1025 GMT: Corruption Watch. The head of Aria Bank has reportedly been arrested in a case involving the Bank Saderat.

0925 GMT: All the President's Men. MP Hassan Nowroozi has said that Presidential Chief of Staff Esfandiar Rahim-Mashai and Vice President Hamid Baghaei have refused to come to Parliament to answer questions and have filed a complaint against him and another MP.

Nowroozi has been pursuing a case against the two men through Parliament's Article 90 Committee, which supervises government operations.

0920 GMT: The Battle Within. State news agency IRNA says that sites critical of government are a "mafia".

IRNA, as well as President Ahmadinejad, has been under pressure recently from other conservative/principlist outlets over political, economic, and social issues (see 0910 GMT).

An EA correspondent has this concise comment on IRNA's allegation, "Pot. Kettle. Black."

0915 GMT: Political Prisoner Watch.
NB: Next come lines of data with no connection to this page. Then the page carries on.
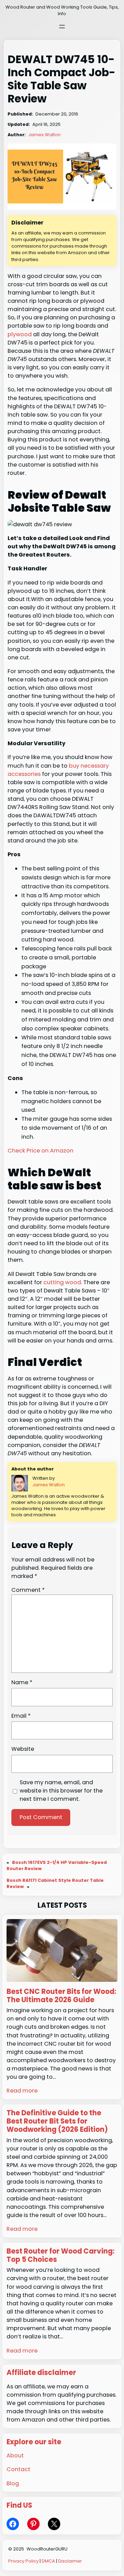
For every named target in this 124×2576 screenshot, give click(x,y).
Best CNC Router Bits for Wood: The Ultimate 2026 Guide (61, 1995)
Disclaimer (70, 2561)
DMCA (48, 2561)
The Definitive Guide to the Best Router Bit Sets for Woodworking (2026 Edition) (57, 2121)
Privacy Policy (23, 2561)
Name (21, 1682)
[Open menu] (62, 26)
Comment (28, 1590)
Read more (22, 2091)
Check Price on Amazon (40, 1151)
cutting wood (62, 1282)
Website (22, 1749)
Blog (13, 2483)
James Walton (44, 135)
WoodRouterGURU (47, 2549)
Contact (18, 2469)
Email (21, 1716)
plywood (20, 334)
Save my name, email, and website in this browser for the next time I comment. (61, 1790)
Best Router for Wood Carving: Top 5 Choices (60, 2255)
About (15, 2455)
Leading reformists politicians and journalists Behzad Nabavi, Feizollah Arabsorkhi, Mohsen Mirdamadi, and Abdollah Ramezanzadeh have been granted furloughs from their lengthy prison sentences.

0910 GMT: Fashion and Politics. Rah-e Sabz parallels our Friday LiveBlog in its summary of Friday Prayers around the country, with condemnation of the "Khatoon" issue of the pro-Ahmadinejad newspaper Iran --- supposedly putting a "liberal" view on enforcement of hijab for women --- leading the way. However, there was also criticism of the Government for unfulfilled economic promises and unemployment.

Khabar Online adds this pointed remark from Grand Ayatollah Safi Golpayegani: the publishers of "Khatoon" must be "punished physically", as chador and hijab bring pride for women.

0900 GMT: Sedition Watch. Mohammad Reza Naqdi, the head of the Basij militia, has declared that followers of the Imam Khomeini Path political faction are "worse than terrorists of 1980s" such as the Mujahedin-e Khalq. Naqdi claimed that seditionists still plan riots in the future.

0700 GMT: Political Prisoner Watch. Mostafa Tajzadeh, the detained senior reformist, has written to his wife from Evin Prison: "Religious tyranny has reached a dead end earlier than its theorist, [Ayatollah] Mesbah Yazdi, could have anticipated."

0615 GMT: Energy Watch. Majid Boujarzadeh, a spokesman for the National Iranian Gas Company, said Iranian natural gas shipments through a pipeline to Turkey have resumed after deliveries were interrupted by an explosion caused by the Kurdish insurgent group PKK.

The attack on 11 August was the second on an Iranian pipeline this month.

0550 GMT: Answer of the Day. In the interest of keeping speculation and news at a fair distance from each other, I deliberately did not refer to a latest article on Tehran Bureau yesterday.

But given the effort to write and post the piece from a Tehran-based correspondent --- and given that it has a fair amount of information once you get past the headline --- a reply to "Is the Arrest of Ahmadinejad Imminent?"

No.

0545 GMT: Farm Watch. Hemayat claims that farmers are not ready to harvest fruit, given the low prices they will receive amidst cheap imports. The story is illustrated with a photograph of rotting apples.

0540 GMT: Picture of the Day. Not sure of the date of this photograph, but I have selected it for the sentiment on the poster: "Awaiting Green".

0530 GMT: We begin this morning with the sad story that the regime's cyber-warriors are feeling a bit neglected after all their efforts to put down the challenge to the Supreme Leader and the Government.

One of the bloggers, Hamid Bazm Shahi Esfahani, complains that cyber-activists have not been invited to meet Ayatollah Khamenei, preferring breaking the Ramadan fast at an iftar with the Supreme Leader. 

In 2009, [ cyber activists ] were busy with the cyber war , last year in total disbelief  we weren’t invited, and this year they haven’t allowed us to visit the Leader…If they don’t let us go…it would be two years!

I don’t think that it’s right that cyber activists can go to the leader’s house only in the framework of student visits and without being [properly introduced].  We are a front, we bloggers, those on [Google Reader], and so on.  

We have problems, ideas, criticism, and suggestions which we think are useful for the establishment and we want them to be heard by the leader. And what time is better than the holy months of Ramadan?